As the Pasteur Institute’s website notes, iGAS infections have been on the rise in France since 2000. Still, the number of severe cases is unusually high.

According to the French Public Health Agency, the regions affected by these cases are Occitania, Auvergne-Rhône-Alpes, and New Aquitaine. Across France, however, there has been a quite sudden increase in common diseases caused by group A Streptococcus bacteria such as strep throat, impetigo, and scarlet fever. They mostly are seen in children under age 10 years.

On December 6, Jérôme Salomon, MD, MPH, PhD, the MoH’s director general for health (DGS), issued a DGS-Urgent message to all healthcare professionals in France, informing them that “Preliminary results of epidemiologic investigations carried out by the French Public Health Agency and of characterization of the strains by the National Reference Center for Streptococci (NRC-Strep) suggest that there is no link between these cases and that the reports are probably due not to the emergence of a more virulent strain, but rather to an unusual increase in the number of cases, in conjunction with different strains.”

France is not the only country to see an increase in cases. In the United Kingdom, at least nine children have died in recent days, prompting professional societies to recommend that there be no hesitation in quickly prescribing antibiotics to suspected cases. For its part, the MoH concluded the DGS-Urgent message by noting that, in France, “a referral has been made to learned societies, which are now in the process of specifying the recommendations for managing the cases and the patients’ close contacts, particularly in the context of the current strain on the supply of amoxicillin.”

National and international investigations are underway to assess the situation.

Is Prevention Possible?

In the DGS-Urgent message, the MoH recommended that “a Rapid Strep Test (RST) be carried out on patients presenting with strep throat and that a throat swab be collected when the clinical picture indicates scarlet fever, should the RST come back negative.” It explained that “scarlet fever is a benign infection caused by group A Streptococcus bacteria. It is a clinical diagnosis, and a negative RST is not sufficient to rule out a group A strep infection. Strep throat and scarlet fever may develop into more severe infections — sometimes requiring hospitalization in the ICU — which may be associated with streptococcal toxic shock syndrome.”

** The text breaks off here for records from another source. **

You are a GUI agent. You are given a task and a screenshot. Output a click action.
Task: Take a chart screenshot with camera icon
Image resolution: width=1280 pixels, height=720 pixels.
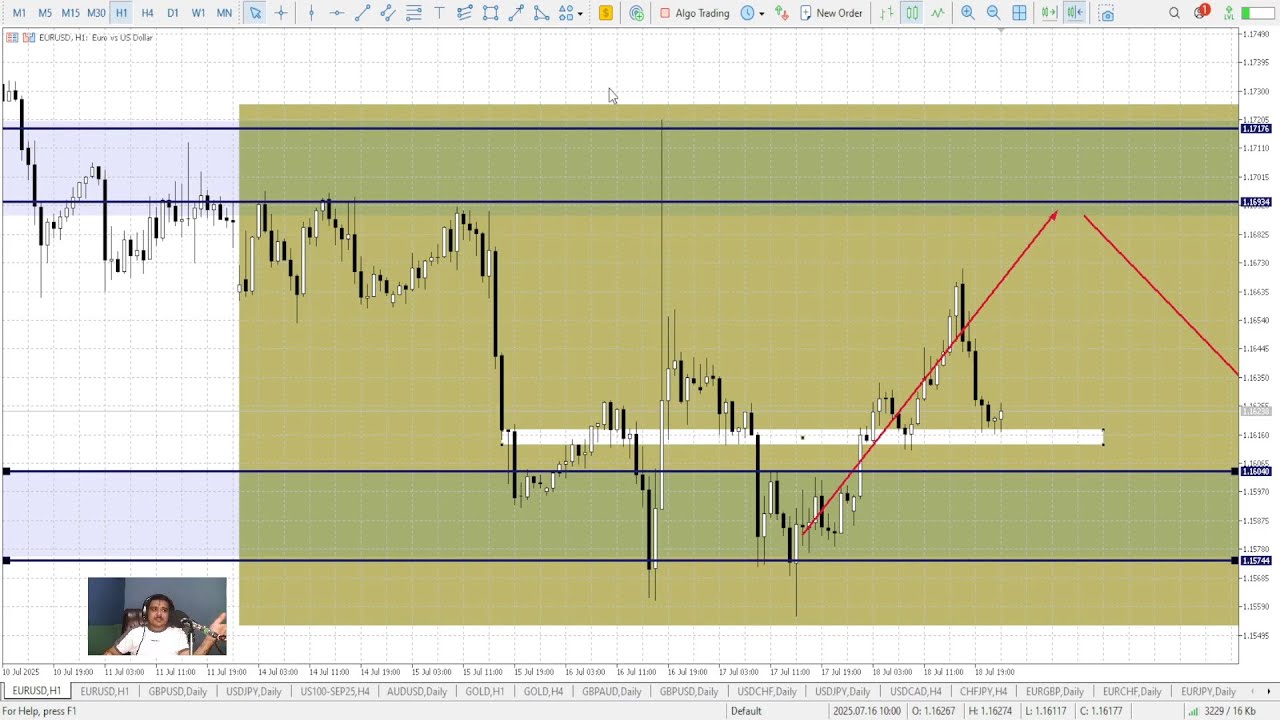click(x=1106, y=13)
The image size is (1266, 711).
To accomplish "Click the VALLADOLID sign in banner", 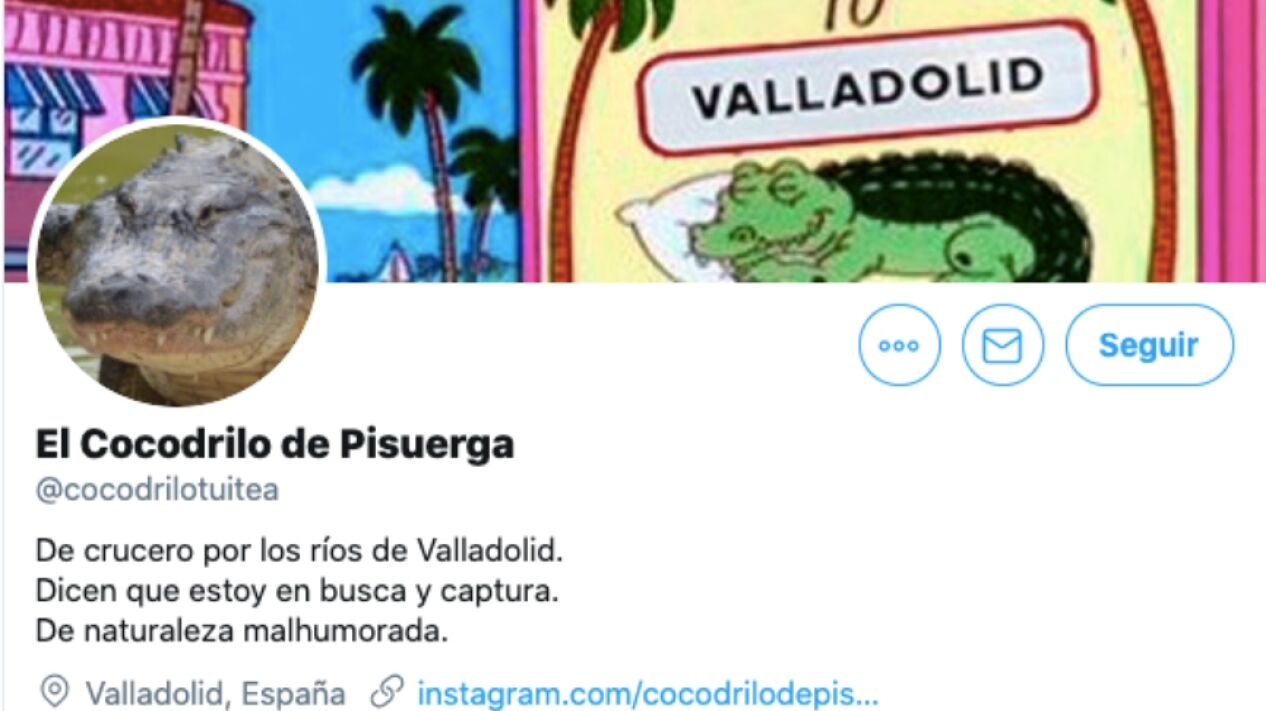I will point(866,87).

The MoH goes on to ask the healthcare professionals to remind their patients about the importance of taking personal protective measures during the winter season.

Infected people should stay home from work or school for two days after starting antibiotic therapy.

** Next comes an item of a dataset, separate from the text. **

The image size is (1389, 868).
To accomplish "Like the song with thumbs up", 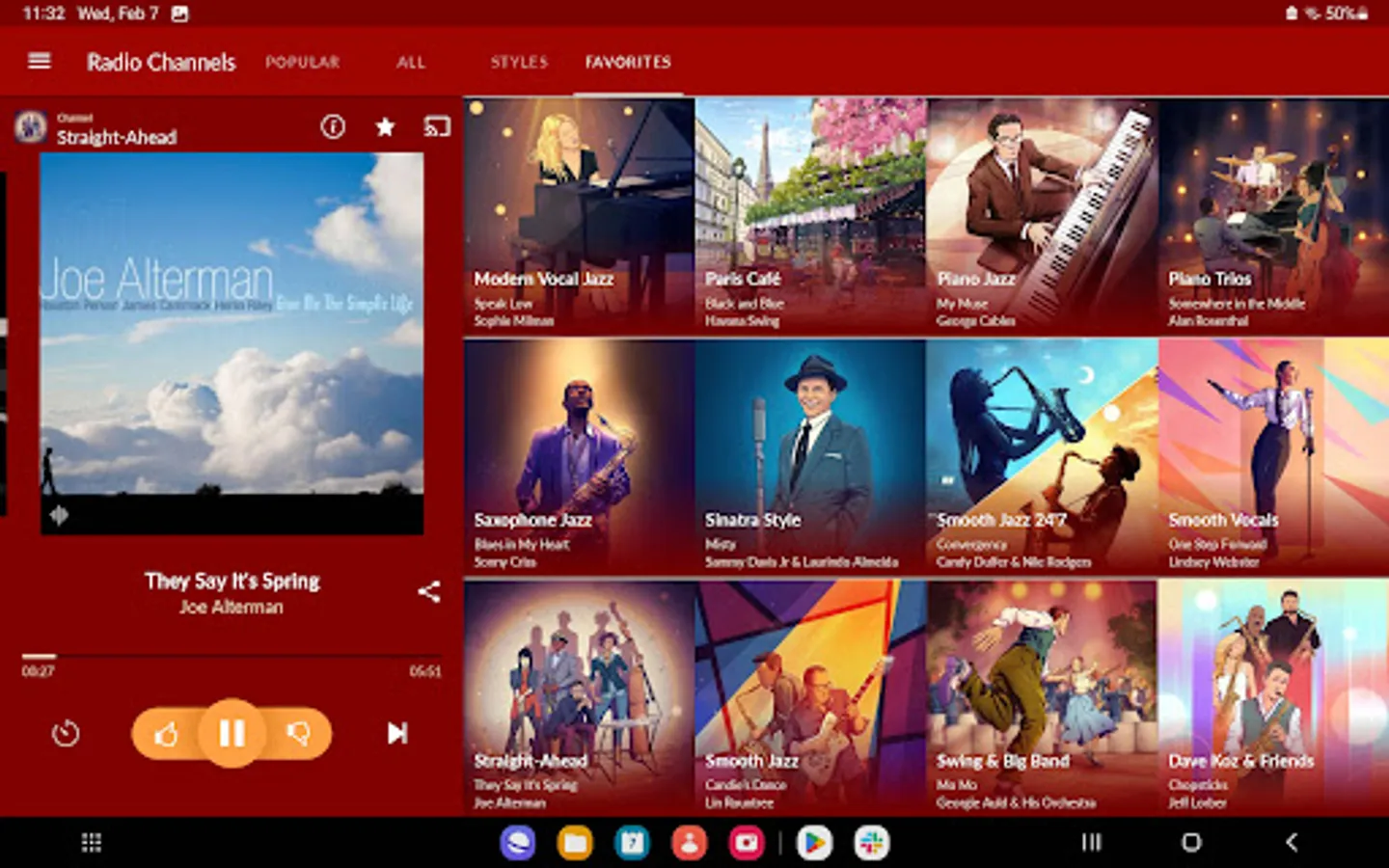I will pos(166,734).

For people who were in close contact with an infected person, it is advised that systematic prophylactic antibiotic treatment be prescribed to those at risk of developing an invasive infection. Risk factors include age older than 65 years, progressive chickenpox, extensive skin lesions, addiction to IV drugs, progressive disease, and significant intake of oral corticosteroids.

The DGS-Urgent message continued, “In view of, on the one hand, the severity of the cases and, on the other, the fact that close contacts within the patients’ family circles are being hospitalized in the ICU, it is necessary to watch for the appearance of any clinical sign among those individuals so that a diagnosis can be made and early treatment given.”

Call for Reports

The MoH asks that any case of severe iGAS infection (in other words, one that requires hospitalization) be reported to the Regional Health Agency and that iGAS strains and swabs that have tested positive for iGAS infection be routinely sent to the NRC-Strep.

This article was translated from the Medscape French edition.